PROBLEM – Line filter on the word "target": copy each matching line from the entries.

DATA FOR THIS TASK –
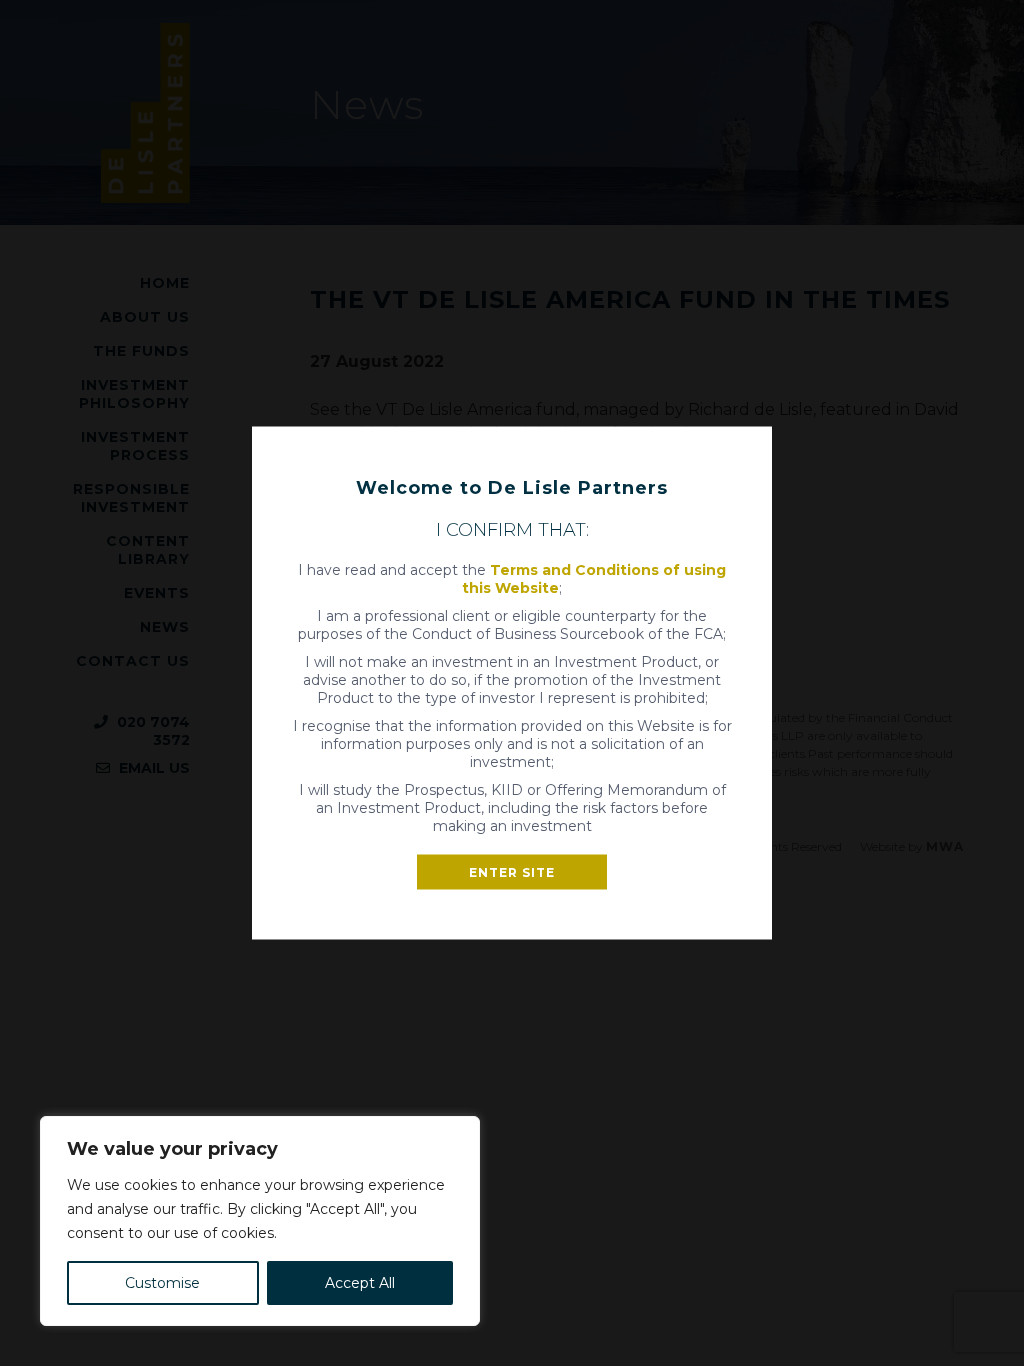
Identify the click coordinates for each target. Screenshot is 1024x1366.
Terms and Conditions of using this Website (594, 579)
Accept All (360, 1283)
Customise (162, 1283)
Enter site (512, 872)
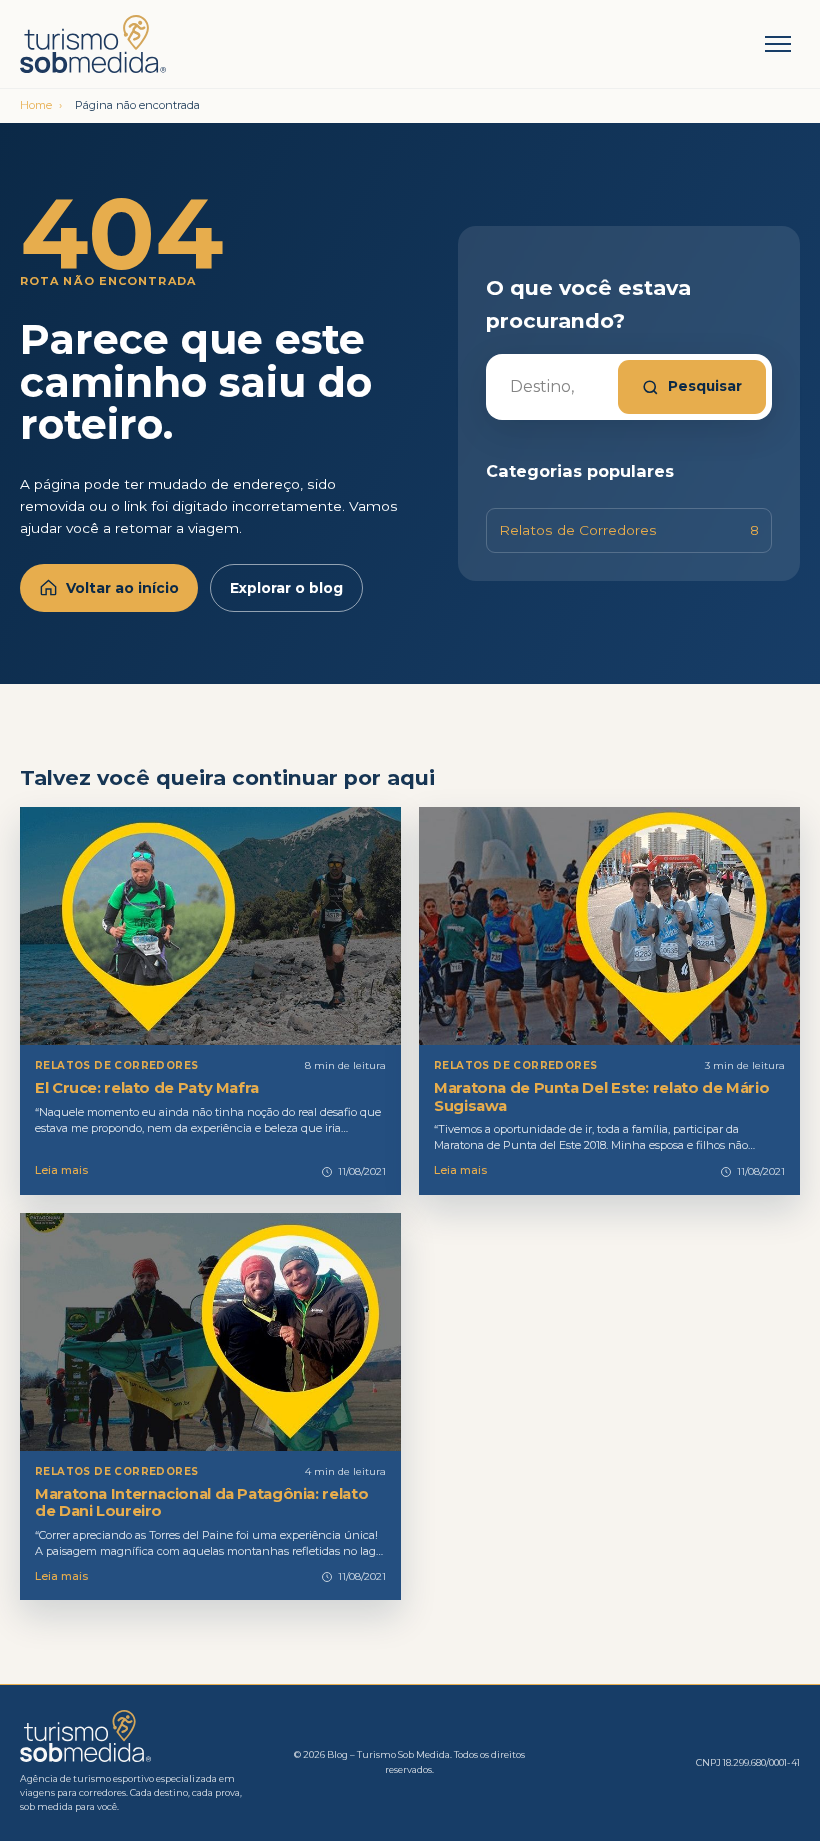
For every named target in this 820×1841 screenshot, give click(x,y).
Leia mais (61, 1170)
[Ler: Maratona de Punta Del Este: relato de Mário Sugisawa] (609, 926)
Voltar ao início (122, 588)
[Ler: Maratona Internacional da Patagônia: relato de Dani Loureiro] (210, 1332)
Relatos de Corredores (629, 530)
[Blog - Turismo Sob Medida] (135, 44)
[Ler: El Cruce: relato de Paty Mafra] (210, 926)
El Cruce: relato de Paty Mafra (147, 1088)
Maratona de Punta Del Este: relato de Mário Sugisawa (601, 1096)
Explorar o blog (286, 588)
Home (36, 105)
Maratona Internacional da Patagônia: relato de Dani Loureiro (201, 1502)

RESPONSE AREA –
Identify the click coordinates for each target. Screenshot is 1024x1366.
For every named target in this 820×1841 screenshot, give click(x,y).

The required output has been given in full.